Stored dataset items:
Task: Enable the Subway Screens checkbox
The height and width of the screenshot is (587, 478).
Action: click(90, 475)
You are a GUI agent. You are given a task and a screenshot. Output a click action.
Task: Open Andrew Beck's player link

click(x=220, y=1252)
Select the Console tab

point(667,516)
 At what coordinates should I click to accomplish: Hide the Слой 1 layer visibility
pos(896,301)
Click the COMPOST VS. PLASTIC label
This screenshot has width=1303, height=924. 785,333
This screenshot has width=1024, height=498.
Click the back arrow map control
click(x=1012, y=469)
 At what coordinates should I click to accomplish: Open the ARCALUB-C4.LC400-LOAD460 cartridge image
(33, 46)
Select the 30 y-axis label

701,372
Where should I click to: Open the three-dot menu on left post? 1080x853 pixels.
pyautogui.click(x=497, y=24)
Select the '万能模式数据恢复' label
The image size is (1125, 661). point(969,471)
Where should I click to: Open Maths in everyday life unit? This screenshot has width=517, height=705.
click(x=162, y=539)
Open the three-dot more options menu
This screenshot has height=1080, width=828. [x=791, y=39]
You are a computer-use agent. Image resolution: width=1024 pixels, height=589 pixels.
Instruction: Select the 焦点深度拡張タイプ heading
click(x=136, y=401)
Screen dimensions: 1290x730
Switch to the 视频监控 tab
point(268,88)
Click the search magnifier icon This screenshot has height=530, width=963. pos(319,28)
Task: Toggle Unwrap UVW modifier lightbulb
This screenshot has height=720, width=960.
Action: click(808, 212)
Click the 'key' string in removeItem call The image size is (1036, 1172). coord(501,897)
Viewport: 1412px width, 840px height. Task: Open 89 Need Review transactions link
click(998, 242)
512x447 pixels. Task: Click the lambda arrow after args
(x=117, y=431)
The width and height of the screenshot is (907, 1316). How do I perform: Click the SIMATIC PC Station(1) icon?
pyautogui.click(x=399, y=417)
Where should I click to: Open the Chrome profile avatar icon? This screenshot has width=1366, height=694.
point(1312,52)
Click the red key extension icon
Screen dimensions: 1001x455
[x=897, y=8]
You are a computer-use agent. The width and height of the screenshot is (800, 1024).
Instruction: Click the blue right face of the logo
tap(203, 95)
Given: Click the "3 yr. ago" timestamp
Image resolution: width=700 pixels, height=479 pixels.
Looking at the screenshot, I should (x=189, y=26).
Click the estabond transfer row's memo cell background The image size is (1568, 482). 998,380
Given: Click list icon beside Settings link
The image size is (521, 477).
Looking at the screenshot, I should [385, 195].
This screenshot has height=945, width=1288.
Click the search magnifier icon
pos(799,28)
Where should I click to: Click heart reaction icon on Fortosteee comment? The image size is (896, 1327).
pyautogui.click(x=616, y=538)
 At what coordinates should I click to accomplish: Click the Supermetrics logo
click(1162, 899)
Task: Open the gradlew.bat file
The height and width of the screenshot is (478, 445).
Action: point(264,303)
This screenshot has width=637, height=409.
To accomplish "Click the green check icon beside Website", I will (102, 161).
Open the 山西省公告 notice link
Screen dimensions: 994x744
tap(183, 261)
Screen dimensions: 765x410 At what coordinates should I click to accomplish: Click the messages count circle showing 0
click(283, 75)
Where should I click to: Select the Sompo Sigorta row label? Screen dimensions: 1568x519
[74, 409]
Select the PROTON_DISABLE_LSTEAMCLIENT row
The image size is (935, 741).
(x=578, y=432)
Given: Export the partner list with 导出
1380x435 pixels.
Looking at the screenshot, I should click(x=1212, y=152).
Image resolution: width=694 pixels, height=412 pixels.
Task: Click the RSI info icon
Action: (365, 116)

Work request
Make sure every record is repeated exactly.

Problem solution
Task: Enable the Subway Screens checkbox
The height and width of the screenshot is (587, 478).
Action: click(90, 475)
You are a GUI agent. You are given a task and a screenshot. Output a click action.
Task: Open Andrew Beck's player link

click(x=220, y=1252)
Select the Console tab

point(667,516)
 At what coordinates should I click to accomplish: Hide the Слой 1 layer visibility
pos(896,301)
Click the COMPOST VS. PLASTIC label
This screenshot has width=1303, height=924. 785,333
This screenshot has width=1024, height=498.
Click the back arrow map control
click(x=1012, y=469)
 At what coordinates should I click to accomplish: Open the ARCALUB-C4.LC400-LOAD460 cartridge image
(33, 46)
Select the 30 y-axis label

701,372
Where should I click to: Open the three-dot menu on left post? 1080x853 pixels.
pyautogui.click(x=497, y=24)
Select the '万能模式数据恢复' label
The image size is (1125, 661). point(969,471)
Where should I click to: Open Maths in everyday life unit? This screenshot has width=517, height=705.
click(x=162, y=539)
Open the three-dot more options menu
This screenshot has height=1080, width=828. [x=791, y=39]
You are a computer-use agent. Image resolution: width=1024 pixels, height=589 pixels.
Instruction: Select the 焦点深度拡張タイプ heading
click(x=136, y=401)
Screen dimensions: 1290x730
Switch to the 视频监控 tab
point(268,88)
Click the search magnifier icon This screenshot has height=530, width=963. pos(319,28)
Task: Toggle Unwrap UVW modifier lightbulb
This screenshot has height=720, width=960.
Action: click(808, 212)
Click the 'key' string in removeItem call The image size is (1036, 1172). coord(501,897)
Viewport: 1412px width, 840px height. Task: Open 89 Need Review transactions link
click(998, 242)
512x447 pixels. Task: Click the lambda arrow after args
(x=117, y=431)
The width and height of the screenshot is (907, 1316). How do I perform: Click the SIMATIC PC Station(1) icon?
pyautogui.click(x=399, y=417)
Where should I click to: Open the Chrome profile avatar icon? This screenshot has width=1366, height=694.
point(1312,52)
Click the red key extension icon
Screen dimensions: 1001x455
[x=897, y=8]
You are a computer-use agent. The width and height of the screenshot is (800, 1024).
Instruction: Click the blue right face of the logo
tap(203, 95)
Given: Click the "3 yr. ago" timestamp
Image resolution: width=700 pixels, height=479 pixels.
Looking at the screenshot, I should (x=189, y=26).
Click the estabond transfer row's memo cell background The image size is (1568, 482). 998,380
Given: Click list icon beside Settings link
The image size is (521, 477).
Looking at the screenshot, I should [385, 195].
This screenshot has height=945, width=1288.
Click the search magnifier icon
pos(799,28)
Where should I click to: Click heart reaction icon on Fortosteee comment? The image size is (896, 1327).
pyautogui.click(x=616, y=538)
 At what coordinates should I click to accomplish: Click the Supermetrics logo
click(1162, 899)
Task: Open the gradlew.bat file
The height and width of the screenshot is (478, 445).
Action: point(264,303)
This screenshot has width=637, height=409.
To accomplish "Click the green check icon beside Website", I will (102, 161).
Open the 山西省公告 notice link
Screen dimensions: 994x744
tap(183, 261)
Screen dimensions: 765x410 At what coordinates should I click to accomplish: Click the messages count circle showing 0
click(283, 75)
Where should I click to: Select the Sompo Sigorta row label? Screen dimensions: 1568x519
[74, 409]
Select the PROTON_DISABLE_LSTEAMCLIENT row
The image size is (935, 741).
(x=578, y=432)
Given: Export the partner list with 导出
1380x435 pixels.
Looking at the screenshot, I should click(x=1212, y=152).
Image resolution: width=694 pixels, height=412 pixels.
Task: Click the RSI info icon
Action: (365, 116)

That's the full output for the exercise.